This invention relates to an apparatus for opening and cleaning fiber material, particularly cotton and is of the type which has at least two rollers provided with a clothing (hereafter "clothed rollers") arranged downstream of a fiber feeding device, as viewed in a direction of fiber feed. At least two of the clothed rollers are provided with a mote knife associated with a waste removal clearance. The centrifugal forces at the circumference of the second clothed roller are greater than at the circumference of the first clothed roller arranged upstream of the second clothed roller as viewed in the direction of the advance of the fiber material.
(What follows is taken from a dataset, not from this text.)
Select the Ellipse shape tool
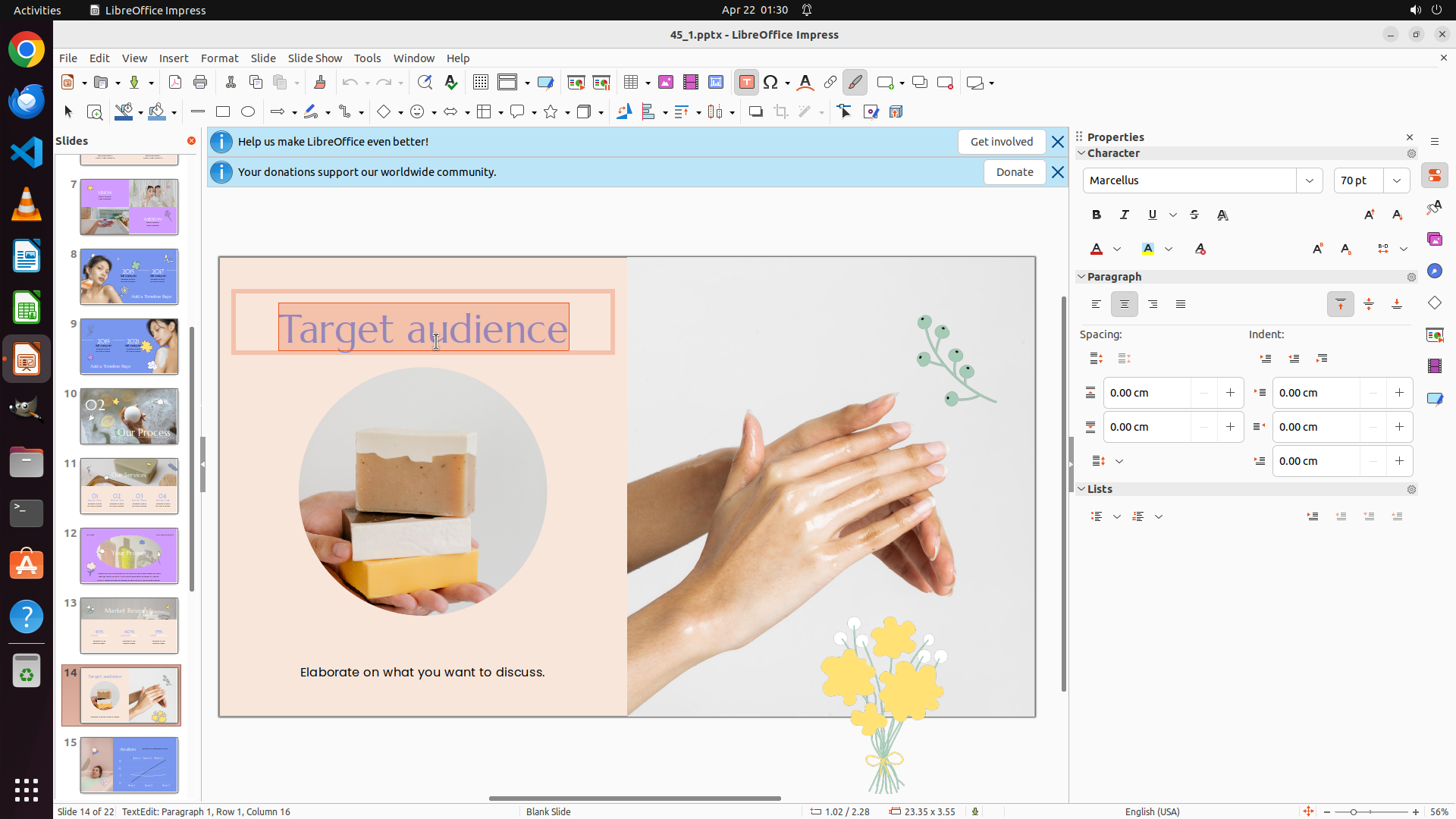The image size is (1456, 819). 248,112
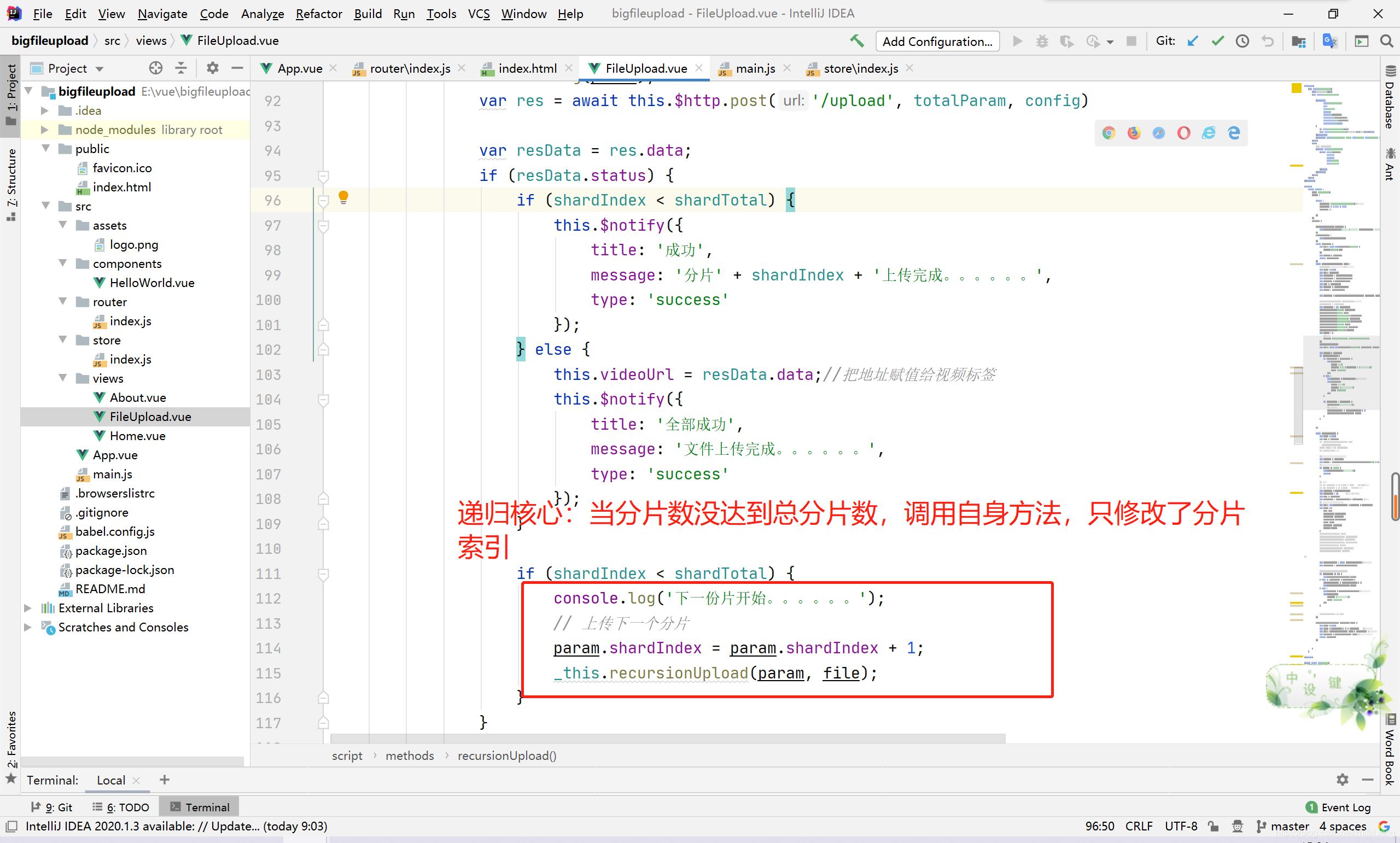The height and width of the screenshot is (843, 1400).
Task: Click the Git commit checkmark icon
Action: pos(1217,41)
In a known apparatus of the above-outlined type, as disclosed, for example, in German Offenlegungsschrift (non-examined published application) No. 2,712,650, first and second clothed rollers are serially arranged and are rotated in opposite directions. The second clothed roller has a smaller diameter and rotates with a significantly higher rpm than the first clothed roller and the points of the two clothings are in a fiber-transferring (doffing) position relative to one another. The vacuum present in a downstream-arranged screen drum extends back to the second clothed roller via a fiber conveying channel. After passing the waste removal clearance, the fiber material leaves the second clothed roller and is admitted to the screen drum. This occurrence is influenced by an intake air stream which passes through an opening in the housing and the waste removal clearance. According to another embodiment disclosed in the above-identified German Offenlegungsschrift, the first and second clothed rollers are associated with a third clothed roller which has the same diameter as the first clothed roller and which rotates codirectionally therewith but has a lower rpm. The clothing points of the first and the third clothed rollers are in a carding relationship with one another. The third clothed roller is surrounded by a housing interrupted by a waste removal clearance provided with a mote knife. In both embodiments the second clothed roller cooperates directly with the first clothed roller.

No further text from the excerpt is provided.